We often realize the importance of data protection after the fact, when valuable data is lost due to a cyberattack, failure, or human error. Besides reputational damage, this also results in costly downtime for the business. How can such a situation be avoided?

Procedurally, this issue is described by the PN-ISO/IEC 27001 standard and the ITIL best practices developed over 30 years ago for building and managing IT organizations. Initially used mainly by British government agencies, ITIL, based on the Deming cycle (PDCA—Plan-Do-Check-Act), has become a common response to contemporary business requirements related to the IT sector through subsequent updates.

Regardless of standardized norms and recommendations, the most common solution for data security is creating backups. Experts recommend applying the 3-2-1 rule. What does each digit mean?

"3" indicates that data is safe in three copies – one original and two backups. "2" refers to the principle that data should be placed on two different media, which protects against the failure of one of them. "1" is the recommendation that one copy be stored in a different location, safeguarding against local threats – from break-ins to natural disasters or various kinds of accidents.

The 3-2-1 rule, though seemingly combining ease of implementation with effectiveness, does not solve all problems. For businesses, it is not just about data security but also availability. Disaster recovery addresses this issue. How does it differ from a regular backup?

While a backup is simply a copy of data, disaster recovery is not an alternative but a supplement: it ensures access and the ability to read the backup. This is important because, in the event of a failure, a backup can be time-consuming. While it secures data, it requires prior restoration of the infrastructure if it is damaged.

When downtime plays an important role, the solution is to build an infrastructure that allows for the simultaneous running of two identical environments. In the event of one failure, this allows for an immediate switch to the other and the continuation of work, simultaneously ensuring High Availability (HA) functionality.

In practice, this means the necessity of creating Disaster Recovery Centers (DRCs)—additional, geographically diverse data centers with their own infrastructure. This solution is efficient and reliable but requires significant resource commitment.

Fortunately, there is a cost-effective alternative – a service offered by T-Mobile, among others, called Disaster Recovery as a Service (DRasS). What does this solution involve?

DRasS is not just about recovering data but also ensuring the continuity of IT systems offered as a service. It uses an external specialized provider's hardware and cloud technology, equipped with the necessary expertise, a team of specialists, and a robust infrastructure. In the event of a failure, cyber attack, or natural disaster, this ensures high data protection and business continuity.

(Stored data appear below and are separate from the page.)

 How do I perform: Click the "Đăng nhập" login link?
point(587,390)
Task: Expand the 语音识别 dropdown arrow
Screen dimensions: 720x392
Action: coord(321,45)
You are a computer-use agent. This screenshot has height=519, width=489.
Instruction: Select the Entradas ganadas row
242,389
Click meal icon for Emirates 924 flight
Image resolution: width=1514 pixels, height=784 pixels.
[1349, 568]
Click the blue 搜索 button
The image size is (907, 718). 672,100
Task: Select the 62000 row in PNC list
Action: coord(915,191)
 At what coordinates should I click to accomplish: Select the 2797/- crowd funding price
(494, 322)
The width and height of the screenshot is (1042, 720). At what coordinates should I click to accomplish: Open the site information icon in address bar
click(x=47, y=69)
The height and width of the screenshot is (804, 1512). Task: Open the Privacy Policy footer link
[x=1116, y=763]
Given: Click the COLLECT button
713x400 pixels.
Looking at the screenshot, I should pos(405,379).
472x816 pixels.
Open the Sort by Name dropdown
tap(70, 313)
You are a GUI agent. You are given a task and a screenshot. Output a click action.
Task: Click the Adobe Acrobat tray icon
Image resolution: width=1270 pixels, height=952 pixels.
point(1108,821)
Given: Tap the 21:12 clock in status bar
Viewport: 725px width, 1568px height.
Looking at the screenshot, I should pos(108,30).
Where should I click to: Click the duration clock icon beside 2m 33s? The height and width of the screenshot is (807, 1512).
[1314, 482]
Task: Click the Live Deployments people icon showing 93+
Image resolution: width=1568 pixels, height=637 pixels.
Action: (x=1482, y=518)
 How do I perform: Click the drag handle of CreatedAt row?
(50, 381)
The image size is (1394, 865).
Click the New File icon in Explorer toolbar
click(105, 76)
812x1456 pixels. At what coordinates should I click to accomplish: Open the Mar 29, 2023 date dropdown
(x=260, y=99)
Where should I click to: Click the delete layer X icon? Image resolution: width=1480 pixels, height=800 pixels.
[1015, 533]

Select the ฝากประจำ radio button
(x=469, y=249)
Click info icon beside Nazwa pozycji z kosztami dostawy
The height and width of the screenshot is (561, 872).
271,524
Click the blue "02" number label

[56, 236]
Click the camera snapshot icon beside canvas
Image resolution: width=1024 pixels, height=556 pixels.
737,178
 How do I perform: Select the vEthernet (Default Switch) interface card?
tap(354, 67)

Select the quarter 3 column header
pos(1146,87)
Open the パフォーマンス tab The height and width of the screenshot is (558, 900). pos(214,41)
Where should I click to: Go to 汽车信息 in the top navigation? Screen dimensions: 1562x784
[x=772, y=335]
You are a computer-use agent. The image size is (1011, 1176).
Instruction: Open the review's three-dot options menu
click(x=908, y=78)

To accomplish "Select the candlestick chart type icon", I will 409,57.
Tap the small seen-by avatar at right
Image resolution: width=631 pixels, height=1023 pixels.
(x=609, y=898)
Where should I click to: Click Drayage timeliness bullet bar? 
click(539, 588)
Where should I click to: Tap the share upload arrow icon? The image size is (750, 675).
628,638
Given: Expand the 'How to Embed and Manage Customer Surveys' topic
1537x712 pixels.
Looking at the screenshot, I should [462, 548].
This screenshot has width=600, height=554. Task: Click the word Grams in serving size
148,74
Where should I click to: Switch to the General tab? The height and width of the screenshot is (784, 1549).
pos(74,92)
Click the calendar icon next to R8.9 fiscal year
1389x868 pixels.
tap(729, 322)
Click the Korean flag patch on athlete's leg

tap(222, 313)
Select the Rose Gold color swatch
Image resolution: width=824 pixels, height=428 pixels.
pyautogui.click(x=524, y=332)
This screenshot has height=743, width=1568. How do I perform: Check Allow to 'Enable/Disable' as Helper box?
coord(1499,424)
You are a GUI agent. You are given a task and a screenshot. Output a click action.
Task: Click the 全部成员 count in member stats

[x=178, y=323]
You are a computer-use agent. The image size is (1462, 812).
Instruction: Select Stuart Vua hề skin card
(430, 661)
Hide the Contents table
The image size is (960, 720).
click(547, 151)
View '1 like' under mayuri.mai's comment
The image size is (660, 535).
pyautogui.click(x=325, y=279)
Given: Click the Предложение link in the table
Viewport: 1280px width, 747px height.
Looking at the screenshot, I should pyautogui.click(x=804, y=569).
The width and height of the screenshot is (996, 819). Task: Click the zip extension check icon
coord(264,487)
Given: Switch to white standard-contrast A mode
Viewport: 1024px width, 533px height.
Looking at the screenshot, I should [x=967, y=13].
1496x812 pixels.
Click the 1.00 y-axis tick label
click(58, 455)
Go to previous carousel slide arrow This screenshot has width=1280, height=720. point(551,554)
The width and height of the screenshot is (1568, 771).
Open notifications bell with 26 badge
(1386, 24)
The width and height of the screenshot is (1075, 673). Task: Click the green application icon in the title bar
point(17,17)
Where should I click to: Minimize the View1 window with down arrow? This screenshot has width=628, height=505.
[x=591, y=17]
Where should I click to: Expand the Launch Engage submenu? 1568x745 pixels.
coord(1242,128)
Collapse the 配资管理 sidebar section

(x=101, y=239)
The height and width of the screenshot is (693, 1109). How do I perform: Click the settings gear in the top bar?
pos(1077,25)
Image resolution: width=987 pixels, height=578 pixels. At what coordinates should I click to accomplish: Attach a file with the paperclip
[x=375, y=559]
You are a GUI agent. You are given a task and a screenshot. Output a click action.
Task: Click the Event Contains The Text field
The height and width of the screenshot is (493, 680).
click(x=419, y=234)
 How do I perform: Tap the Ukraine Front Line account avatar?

In practice, this service should be understood as a backup data center, allowing for the emergency restoration of your IT environment on external infrastructure or a public cloud. T-Mobile offers it in a dedicated infrastructure model (Private Cloud) or shared (Virtual Data Center or Microsoft Azure).

Ordinary data restoration and local IT environment recovery may not be sufficient for services requiring particularly high levels of security and reliability. When the highest priority is maintaining work continuity, another T-Mobile service—Metrocluster—becomes the proper solution.

This service extends the functionality of the Virtual Data Center. It involves the simultaneous, exactly mirrored replication of resources to two separate arrays located in different, geographically distant data centers.

This ensures the highest level of security while guaranteeing service continuity and zero (or close to zero) RPO (Recovery Point Objective), describing the frequency and point in time backups are made. This solution is significantly more effective than, for example, traditional backups, where the last performed backup is also the restore point.

In case of any problems, one of the data centers can take over the functions of the local infrastructure, ensuring full, uninterrupted access to resources. This brings the second key parameter – RTO (Recovery Time Objective)- close to zero downtime caused by the need to restore data from backups.